The last batter he faced was Jose Altuve, whom he struck out with an 87-mile-per-hour changeup.
“He showed up tonight,” said Andrew Benintendi, the Red Sox left fielder. “He went out there on short rest with all of that stuff and shoved. It was fun to watch.”
After Price left the game, Cora, a first-year manager who celebrated his 43rd birthday on Thursday with a pennant, turned the ball over to Matt Barnes and Nathan Eovaldi for the seventh and eighth innings. Then Cora called on Craig Kimbrel, the closer who pitched two innings the night before. Kimbrel was not sharp in that game and had it not been for Benintendi’s game-ending diving catch with the bases loaded, the Red Sox might have lost.
But Cora said the Red Sox had discovered that Kimbrel was tipping his pitches for about two weeks, meaning that opponents could tell which pitch he was about to throw. Kimbrel fixed the problem and with one runner on base and two outs Thursday, he induced a long fly ball from Tony Kemp.
Benintendi went all the way back to the warning track and caught the ball. The Red Sox began to jump and hug one another in celebration of their 13th World Series appearance in franchise history and fourth this century.

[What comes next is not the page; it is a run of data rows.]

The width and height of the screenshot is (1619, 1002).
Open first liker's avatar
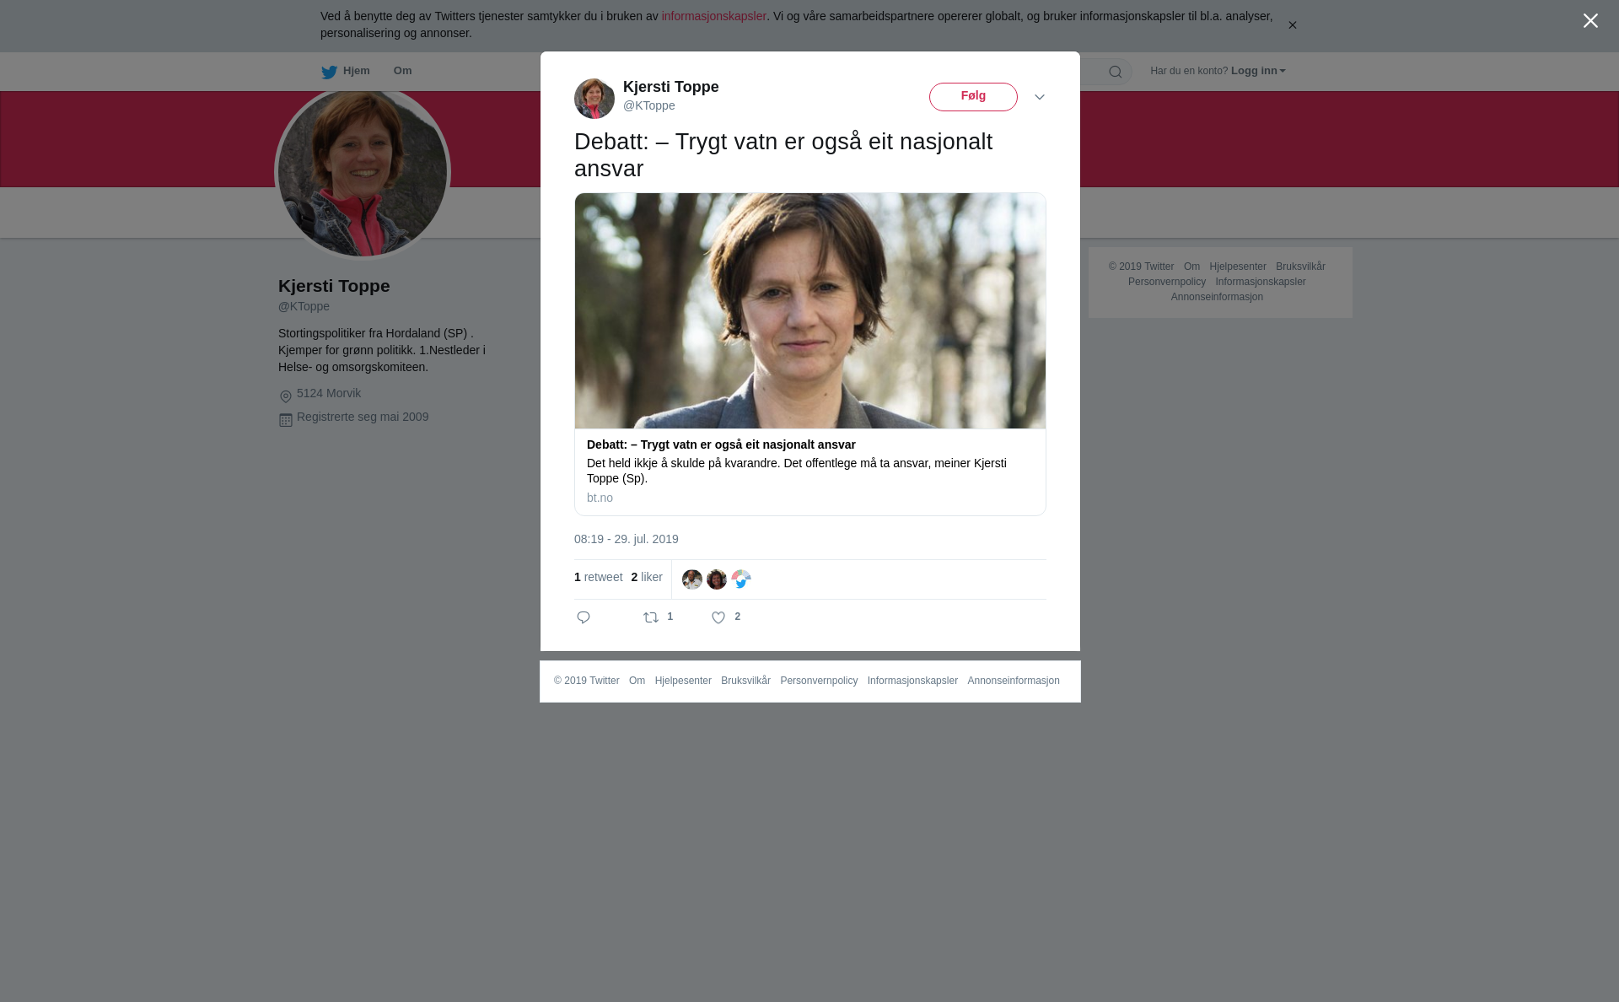[692, 579]
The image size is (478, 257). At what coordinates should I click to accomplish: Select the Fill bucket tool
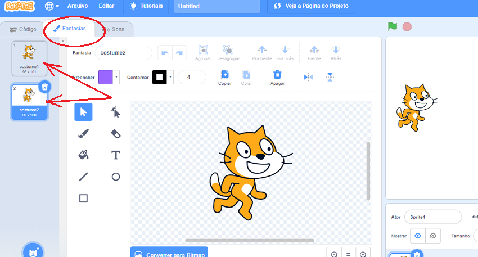point(83,155)
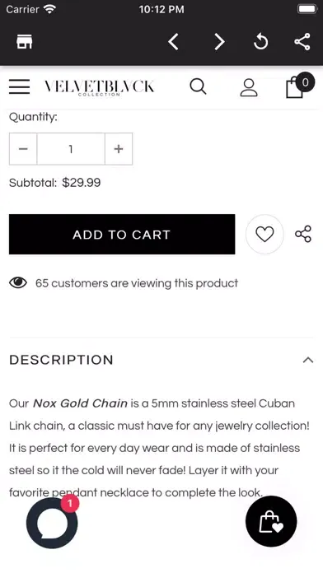Open the floating wishlist bag button
Viewport: 323px width, 573px height.
(x=271, y=521)
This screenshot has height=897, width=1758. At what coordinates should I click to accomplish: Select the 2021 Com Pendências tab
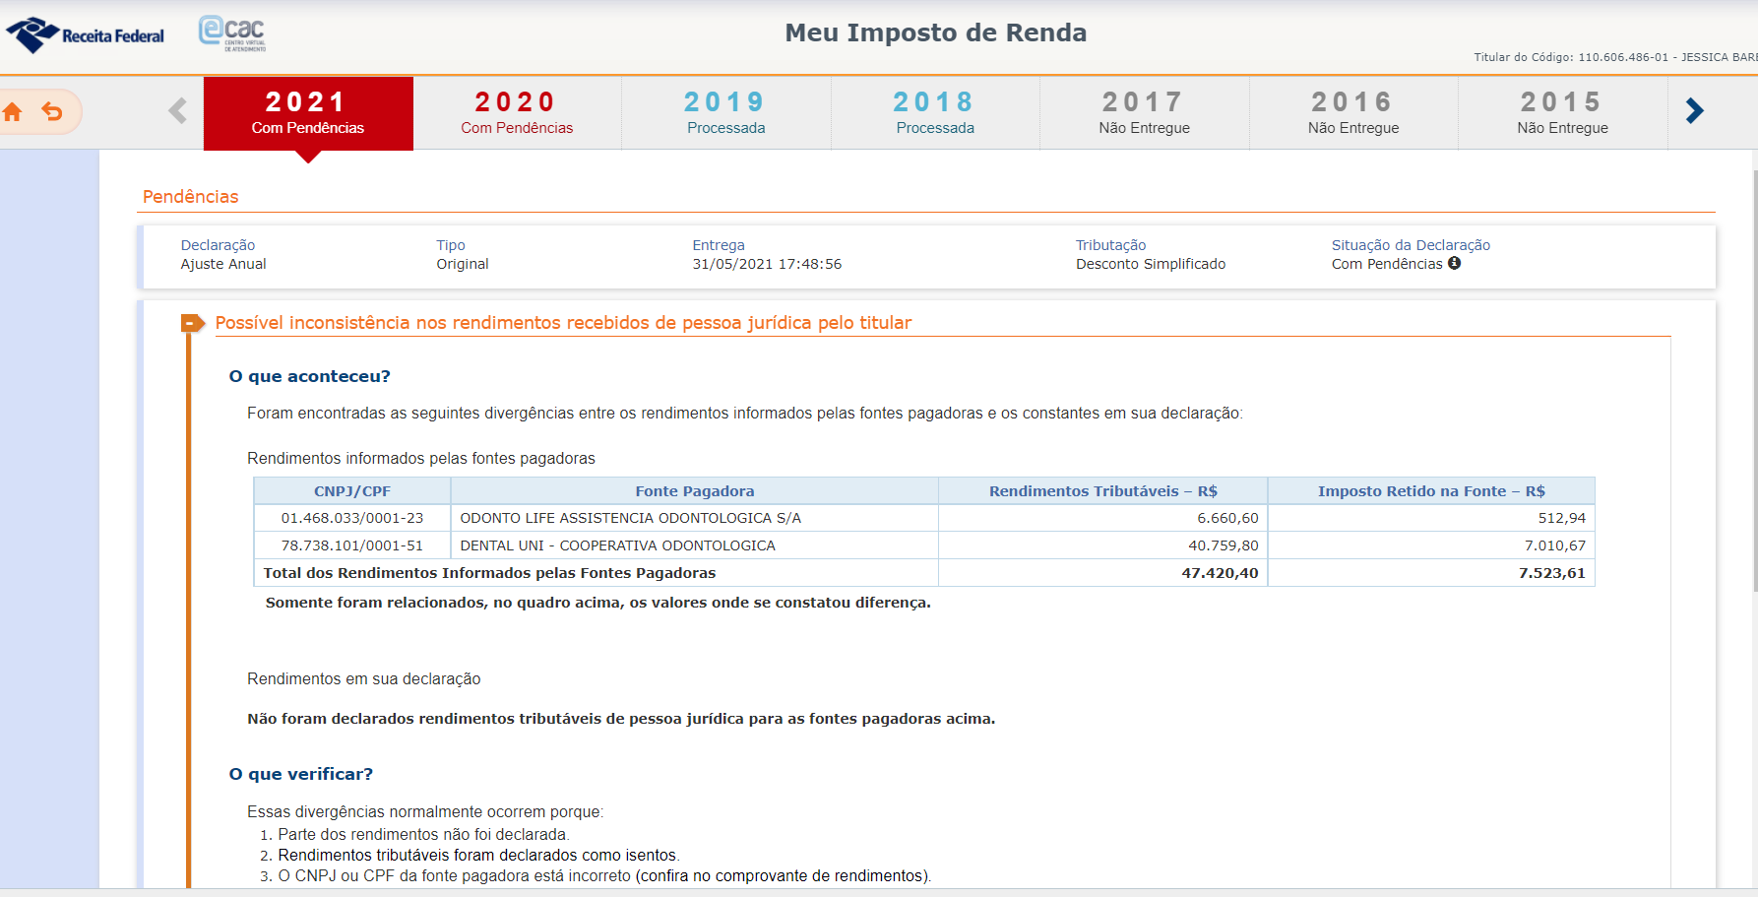pos(307,113)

Of all the celebrants in the clubhouse, Price seemed the happiest. He has had a tumultuous three years in Boston, where many fans view him negatively, in large part due to his lack of postseason success.
But as teammates continued to douse him with champagne, Price could barely contain his glee that he would no longer be asked about never winning a postseason start.
“I don’t have to prepare myself for it in spring training, on Feb. 24 or when September rolls around and I’ve still got five regular season starts to go,” he said. “I don’t have to answer that question anymore.”
For Price, it was like a vision come to life.